Nvidia, CoreWeave, and Nebius: Inside the Circular Financing of the GPU Boom
Points and comments are a snapshot, not live.
Neoclouds like CoreWeave and Nebius rely on circular financing with Nvidia to fuel rapid AI infrastructure expansion.
Hyperscalers like Microsoft and Meta have committed over $120 billion to neoclouds CoreWeave and Nebius, which offer faster GPU deployment and higher utilization than internal builds. CoreWeave and Nebius have each secured 3.5 GW of contracted power but are spending heavily to convert it to active capacity, leading to negative free cash flow and rising debt. Nvidia has invested $2 billion in each and provides a $6.3 billion backstop against unsold capacity for CoreWeave, creating a circular financing loop where neoclouds use Nvidia's investment to buy more Nvidia GPUs.
This arrangement lets hyperscalers shift capital expenditure to operating expenses, while neoclouds bear the massive funding burden, raising concerns about long-term sustainability as they burn cash and take on debt to meet demand.
What commenters are saying
Top commenters argue the circular financing is overstated, noting Nvidia's $2 billion stake is only 5.7% of CoreWeave's 2026 capital expenditure. They explain Nvidia invests in neoclouds as a hedge against hyperscalers designing their own chips, and neoclouds give hyperscalers competition.

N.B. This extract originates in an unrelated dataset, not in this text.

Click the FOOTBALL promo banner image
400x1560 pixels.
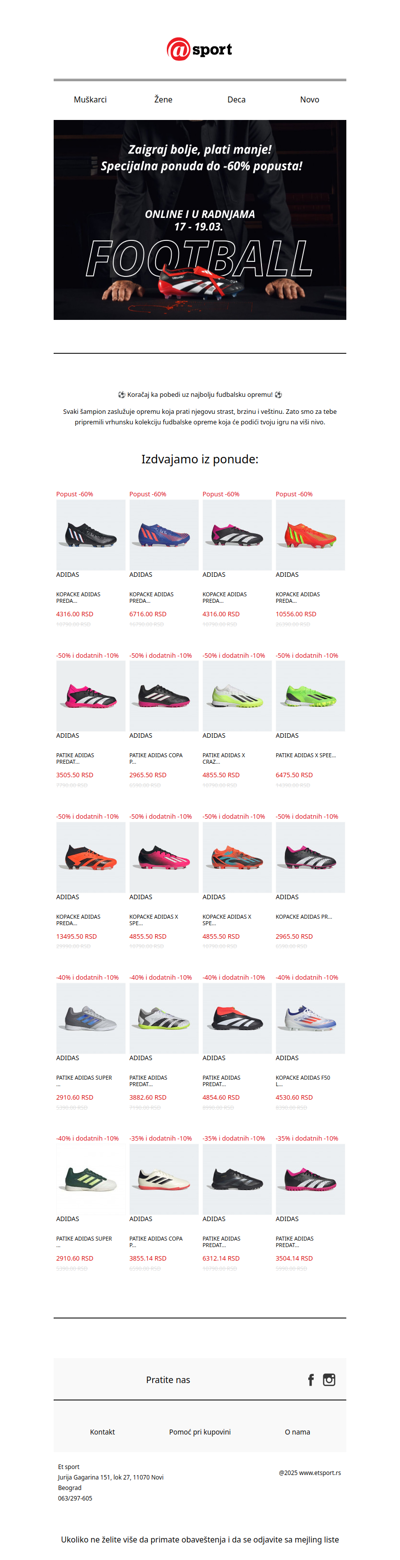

Others highlight a deeper concern: the model inflates figures when neoclouds take on debt backed by long-term contracts, and Nvidia's backstop against unsold capacity creates perverse incentives to over-order GPUs. Commenters note this strategy is not new but that the scale is unprecedented, with valuations having priced in years of future profit that hasn't materialized.